Much like how the primary cast of Echo of Starsong are trapped in a state of arrest over their shame and anguish, Thousand Peaks too feels like it’s in a stressed, chaotic middle period between one calamitous event and another.
After a war which erupted over a resource the area is rich in – a substance known as ‘Lumen’ which exists in forms both solid and liquid, and changes form in response to vibrations and frequencies – the remaining population of Thousand Peaks is a patchwork of former soldiers, pirates, religious orders and corporate operators. They’re all left in various states of reeling after the traumatic events of the Lumen War which saw the deployment of ‘witches’, women and girls who could easily pinpoint the location of specific ‘caves’ – areas rich in lumen – and harness the substance to violent and inhumane degrees. Witches are the weapons that ended the war in Thousand Peaks, and the wounds they helped create in the area are yet to fully scar over.
It’s into this space that Jun arrives. A disgraced scion of a low-level family dynasty many sectors away, Jun has come to regain his family’s meagre pride and status by laying claim to as many of the lumen-rich caves in Thousand Peaks as he can.
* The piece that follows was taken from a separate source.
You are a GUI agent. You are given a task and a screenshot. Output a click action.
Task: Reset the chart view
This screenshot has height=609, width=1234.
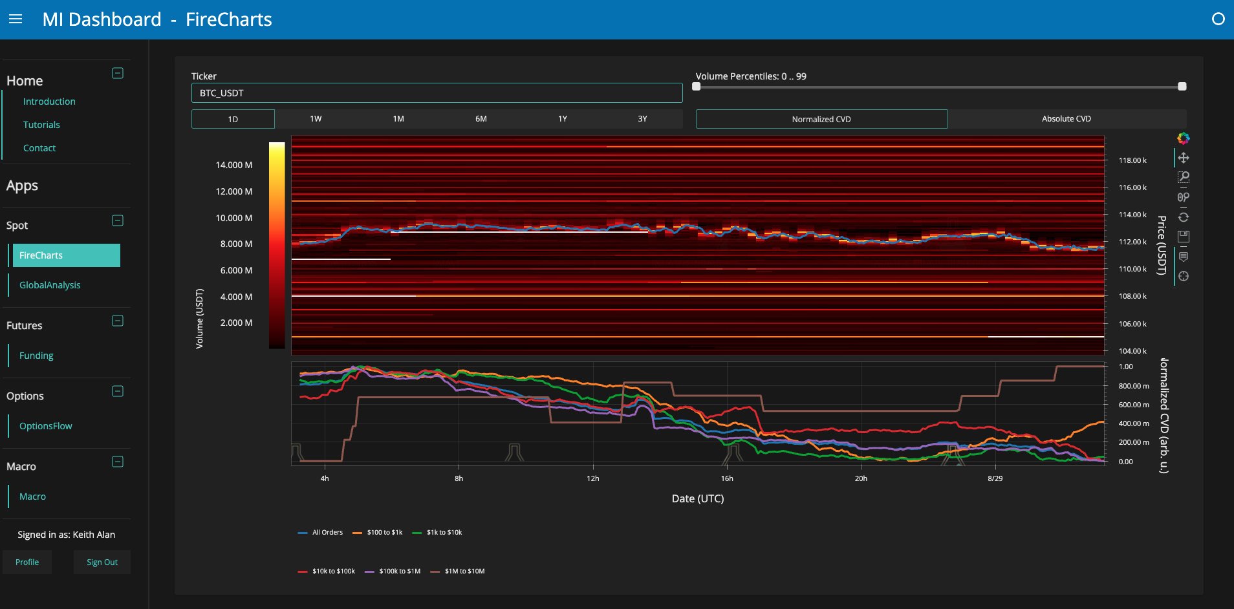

Jun is a spiralling, desperate young man; stuck playing by the rules of a society that positively relishes every chance to flex the power of autocracy over the weak. He’s pathetic in some ways, sympathetic in others, and like many other anime game protagonists, has a good heart, and values friendship.
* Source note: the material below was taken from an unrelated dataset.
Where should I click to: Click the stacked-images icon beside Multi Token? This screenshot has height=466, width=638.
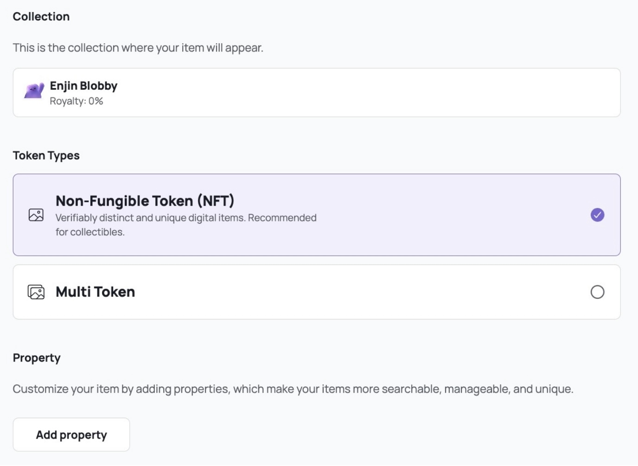[x=36, y=292]
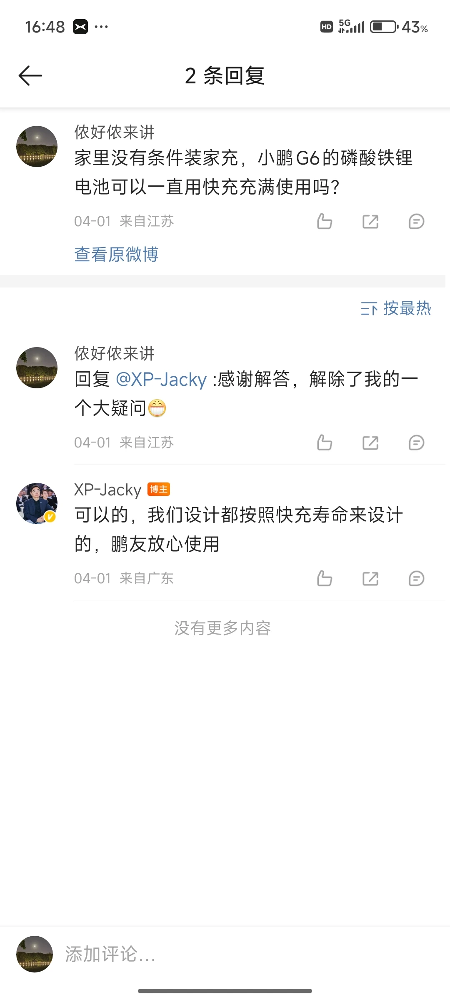Viewport: 450px width, 1000px height.
Task: Open the @XP-Jacky mention link
Action: (161, 380)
After the opening hours of the game see Jun lose both his travelling companion and his broader purpose for travelling to Thousand Peaks in the first place, he teams up with a duo of witches, Eda and Remi, to continue to explore caves in the sector, an activity known as ‘running’, in which teams can be contracted to retrieve lumen for their wealthy employers.
Gameplay in Echo of Starsong splits its time between a few modes. There’s a spacefaring and resource management mode set against a gorgeous galactic map screen – which also presents narrative moments of risk, like whether to help a drifting ship, with the risk of there being pirates aboard. There are space station visits, which expand the broader lore of the game, and 2.5D side-scrolling exploration moments wherein Jun uses the titular starsongs (harnessed and amplified by Eda) to open doors and operate ancient machinery deep within the bowels of the asteroids that make up Thousand Peaks.
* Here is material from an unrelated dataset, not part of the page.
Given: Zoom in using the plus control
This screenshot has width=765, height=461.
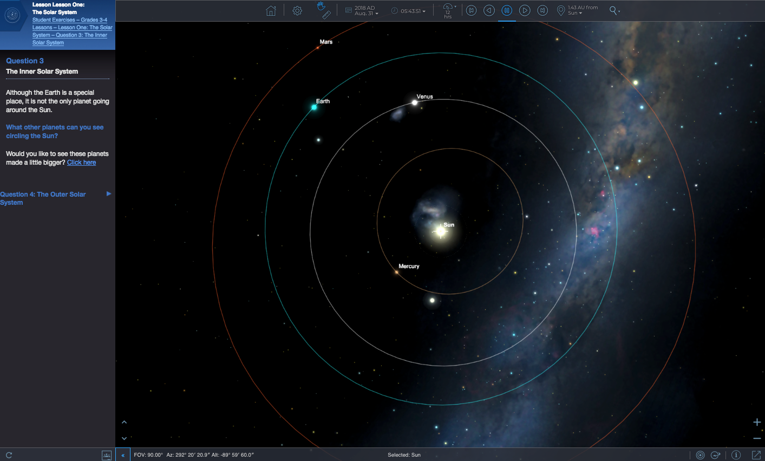Looking at the screenshot, I should (757, 422).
The ‘puzzles’ which sometimes appear in Echo of Starsong’s description crop up as either simply matching the correct star-song to whatever machine is in front of you, or sometimes ‘tuning’ the song, matching the radial markings on enormous doors and pump systems.
In keeping with its constant allusions to the past, Echo of Starsong frequently hides items and other flavour text around the environment for the player to discover. The amount of extra information you can glean about the past, present and future of Thousand Peaks is impressive, on top of the writing of the main plot.
Much of the narrative itself is told as though it were long past, a subtle yet effective choice by the writers. It speaks to the love with which developer Sigono Inc. has crafted and grown the Opus series since 2016’s OPUS: The Day We Found Earth and 2018’s OPUS: Rocket of Whispers, games which both carry a similar melancholic, emotional tone into the subject of life among the stars.
Echo of Starsong too, is a slow, thoughtful rumination of memory and remembrance. Beyond the games fairly simplistic expressions of management and exploration gameplay, it’s the story that is the true draw. The narrative pace here is one of a slow burn – Echo of Starsong has genuine care for its characters and setting, and sets its moments of hope and heartbreak against a gorgeous score of strings and choirs.
Even moments spent floating quietly outside each uniquely designed station, tomb, or cave can be beautiful, as the starscape shifts in the nether and violins swoon softly through your headphones. Opus: Echo of Starsong is a very particular kind of game, but when you give your time to it fully, it’s a rewarding and wonderful experience.